Implications of the Equitable Act for American Investors
As a new “silicon curtain” crashes down between the technological infrastructure of America and some of its allies and China and the countries in its sphere of influence, there has begun to be talk about restricting flows of capital as well as goods between the two nations. Some have fretted that China might dump its holdings of US treasuries in retaliation for escalating tariffs. Other analysts have speculated that U.S. financial institutions might soon be prohibited from investing in securities in mainland China’s state-owned enterprises. And now Senator Marco Rubio has put the nuclear option on the table with a bill and editorial in the Wall Street Journal, “You Can’t Trust a Chinese Audit,” proposing to potentially boot hundreds of Chinese companies off of U.S. stock markets.
Rubio’s proposed “Equitable Act” (short for “Ensuring Quality Information and Transparency for Abroad-Based Listings on our Exchanges”) seeks to break the long-standing impasse between the Public Company Accounting Oversight Board (PCAOB) and the Chinese government over the inspection of Chinese audits. The PCAOB, the accounting watchdog created by the Sarbanes-Oxley Act, is mandated to inspect every auditor for U.S.-listed companies.
However, China has continued to insist that no foreign entity be given access to the working papers from the audits of Chinese companies as it would put “state secrets” at risk. Given the heavy overlap between government and private interests in China, Beijing’s view of what constitutes a “state secret” is quite expansive. The Chinese affiliates of Big Four auditors have been caught in a no-win situation, where they face potential loss of their licenses if they refuse the PCAOB and even less savory civil and criminal penalties in China if they cooperate.
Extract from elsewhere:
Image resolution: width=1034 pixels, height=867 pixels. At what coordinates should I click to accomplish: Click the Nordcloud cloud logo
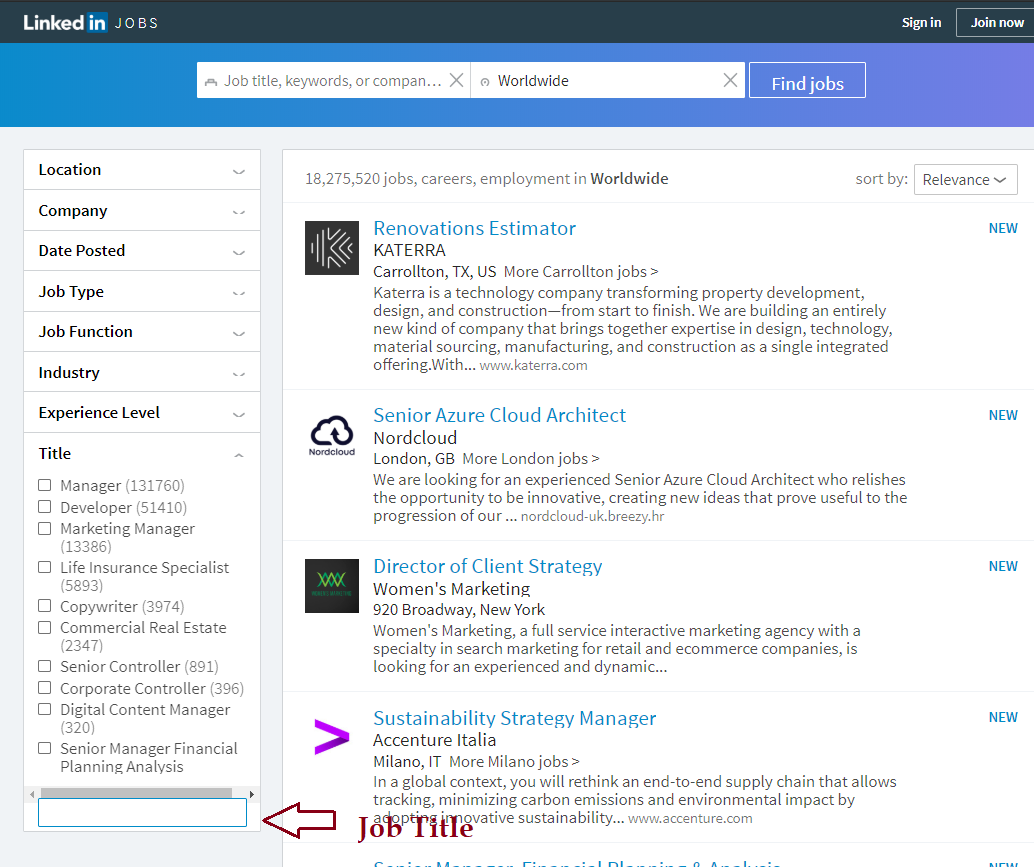(331, 435)
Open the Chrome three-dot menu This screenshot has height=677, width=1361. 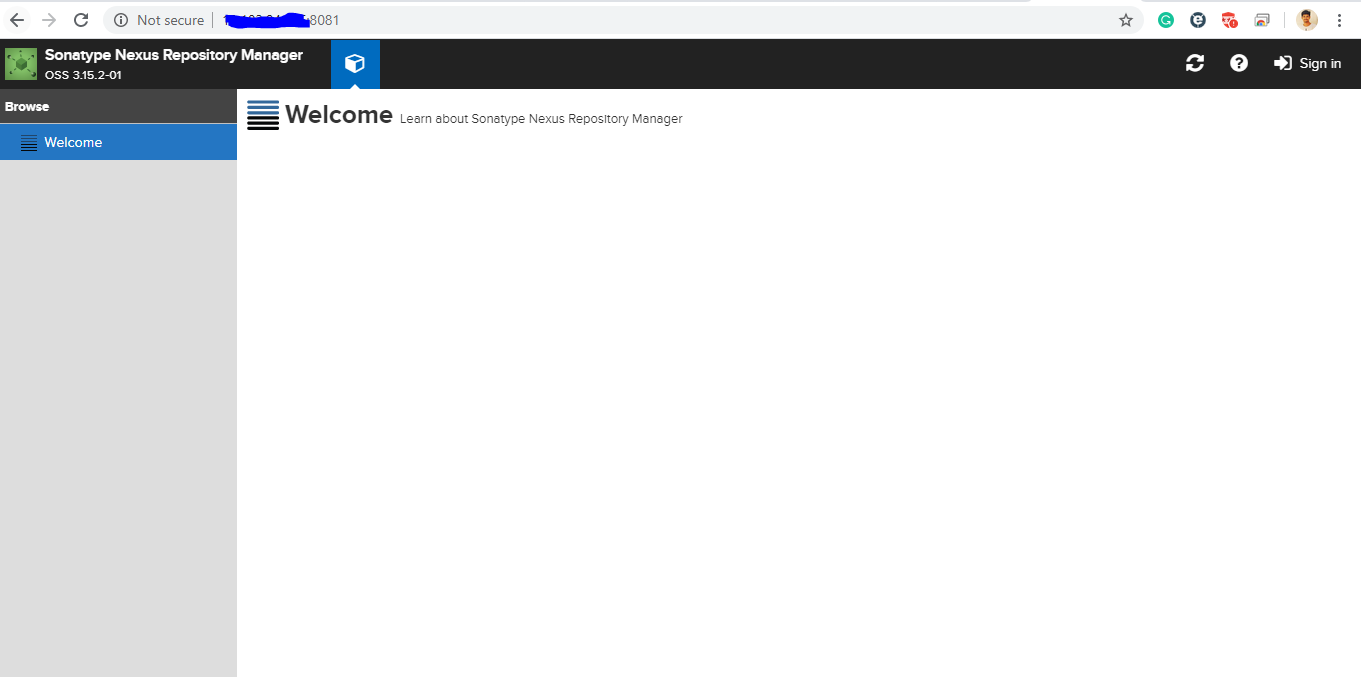1340,19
As currently written, the Equitable Act would impose draconian sanctions, including:
- An immediate prohibition of any new listings of companies audited by auditors who had not been subject to PCAOB inspection
- A three-year period for existing Chinese companies to have their auditors comply with the audit inspection regime or be delisted from the American markets
- A requirement that all listed companies disclose the percentage ownership interest and any controlling ownership by an arm of the Chinese government (which would presumably include all State-Owned Enterprises)
- Requirement to disclose the names of any member of the Chinese Communist Party on the Board of the public company or its Chinese operating entity
These provisions appear to be a direct challenge to the authority of China’s government to direct the affairs of any enterprise that is listed on American markets, which is likely to be viewed as an affront to Chinese sovereignty by the other side.
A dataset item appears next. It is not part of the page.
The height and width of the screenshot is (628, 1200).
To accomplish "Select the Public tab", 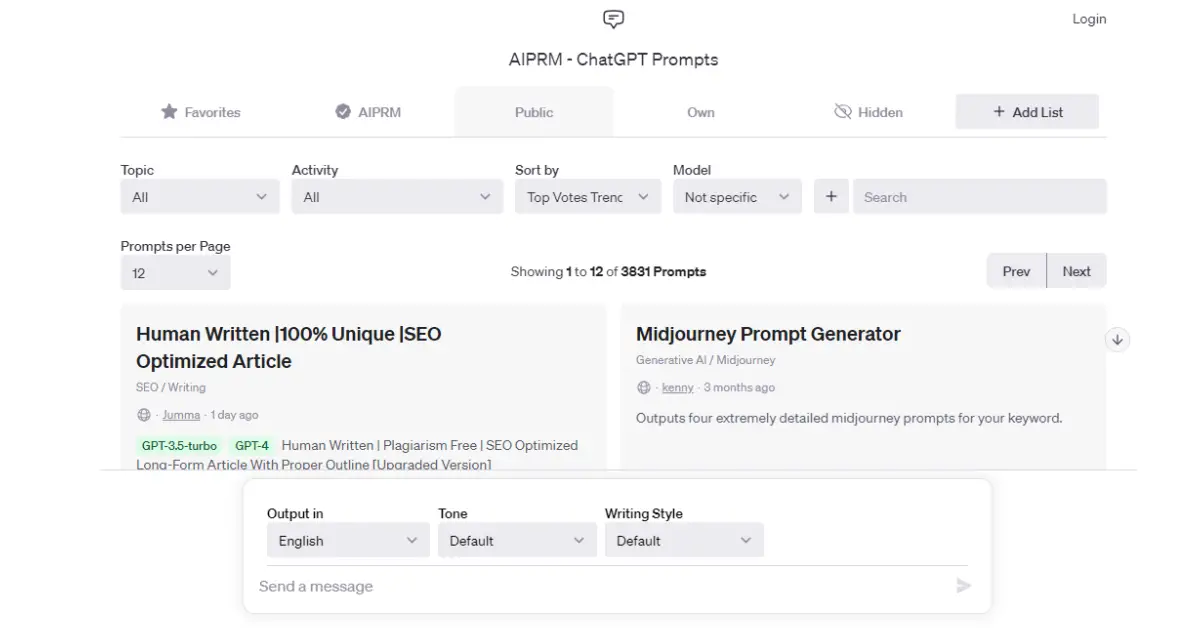I will (533, 112).
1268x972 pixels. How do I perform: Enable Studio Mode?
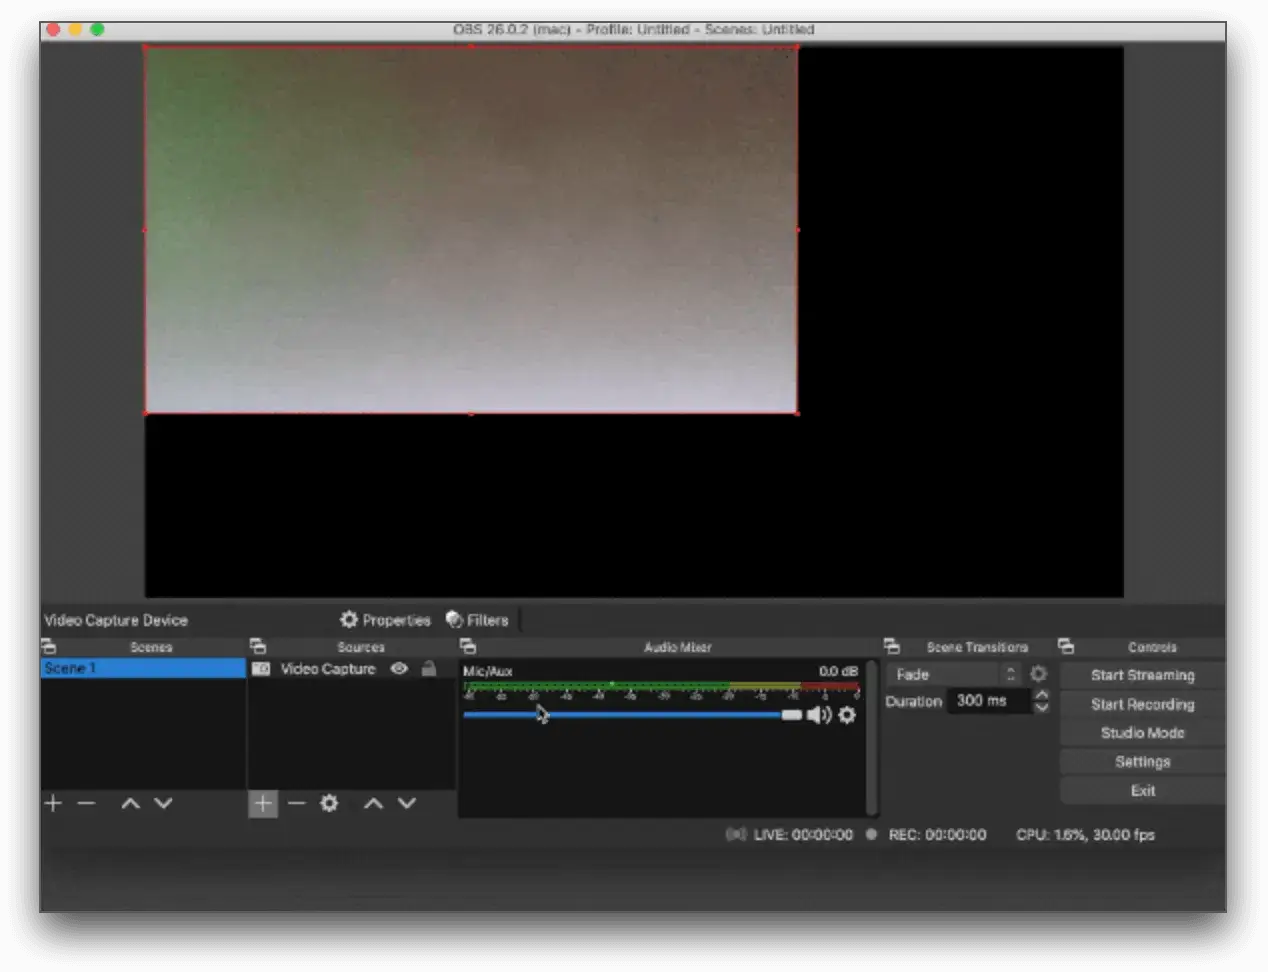(1141, 732)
Implications of this High Stakes Standoff
The stakes of the fraught standoff are high. Rubio identifies 156 Chinese companies worth a collective $1.2 trillion that could potentially lose their listing status. A report by Morgan Stanley estimated that more than 800 Chinese securities could be impacted by the bill.  China has been a notable bright spot in new IPOs for U.S. stock markets in the past few years, generating hundreds of millions of fees for bankers and advisors and enabling American investors to have exposure to innovative companies from the world’s second largest economy.
Should the Equitable Act become law, absent any substantive negotiations, the likely results could include:
- Mass outflow of strong Chinese companies to the Hong Kong Stock Exchange, where U.S. investors have substantially lower access to disclosure, less convenient trading, and likely dislocations in equity pricing due to changing shareholder base.
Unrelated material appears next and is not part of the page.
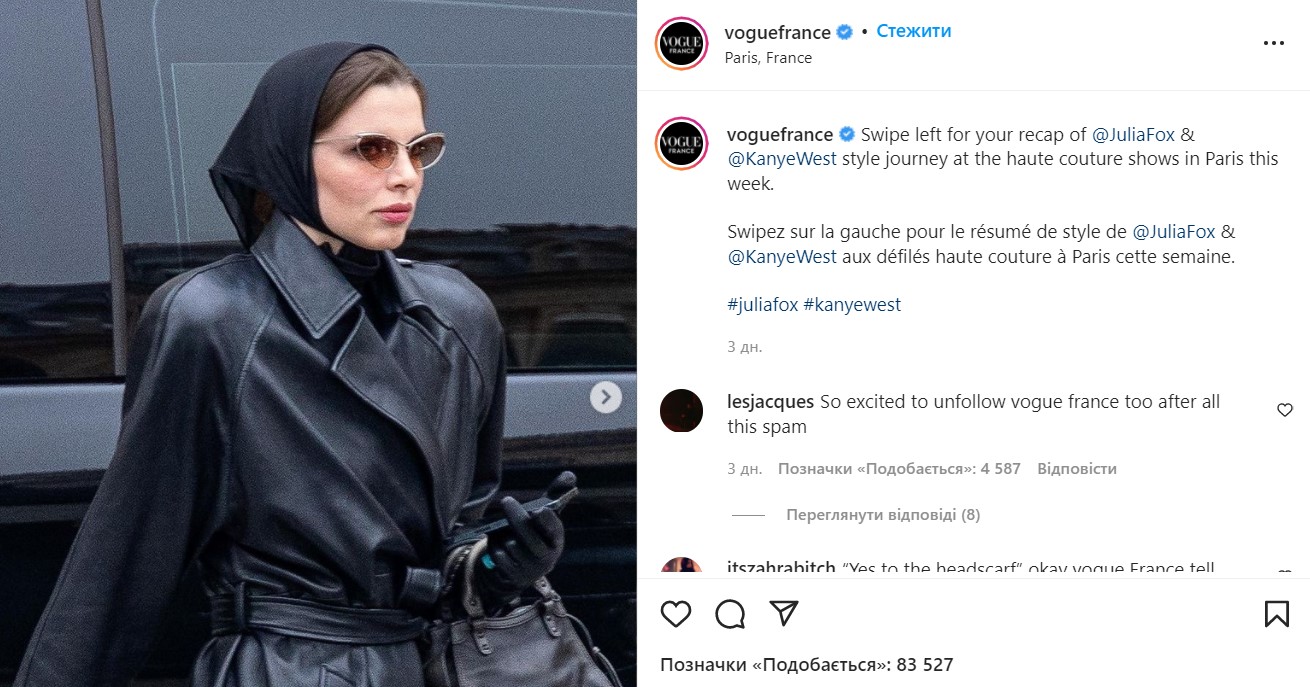
Task: Open the three-dot more options menu
Action: pyautogui.click(x=1273, y=43)
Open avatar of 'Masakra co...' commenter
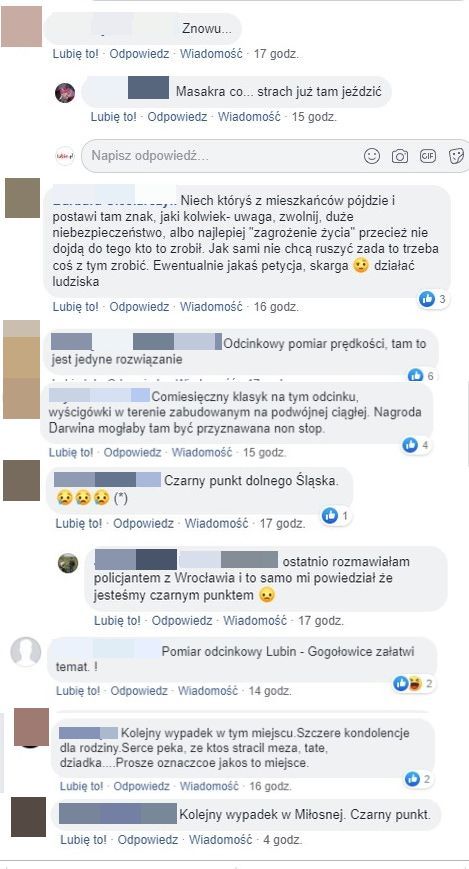469x869 pixels. [x=65, y=93]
- The NYSE and NASDAQ could become less relevant as global listing venues.
- Smaller Chinese companies might choose to simply delist or go dark, vaporizing the savings of American shareholders.
Therefore, there could be a ripple down effect on American retail investors who would have limited access to Chinese companies. Of the 300 unicorn companies in the world, more than 180 come from China, so this could be a disappointment to investors who wish to invest in market disruptive businesses.
Prompt a More Focused Conversation
There could be a number of changes made before the law as written becomes law (there is already a parallel bill in the House.) Given the range of issues addresses, the existence of the proposed Equitable Act may serve as a positive catalyst for more meaningful dialogue about rebalancing the market to better protect American investors.
It is self-evident that the current situation, in which China is the leading source of overseas IPOs in the United States, but the only major country that has not agreed to comply with audit inspections, is unsustainable. It may also be time to revisit a host of areas in which overseas companies that list in the U.S., known as “foreign private issuers,” get a free pass on many governance requirements, including reporting insider stock sales, board independence rules, and shareholder votes on executive compensation.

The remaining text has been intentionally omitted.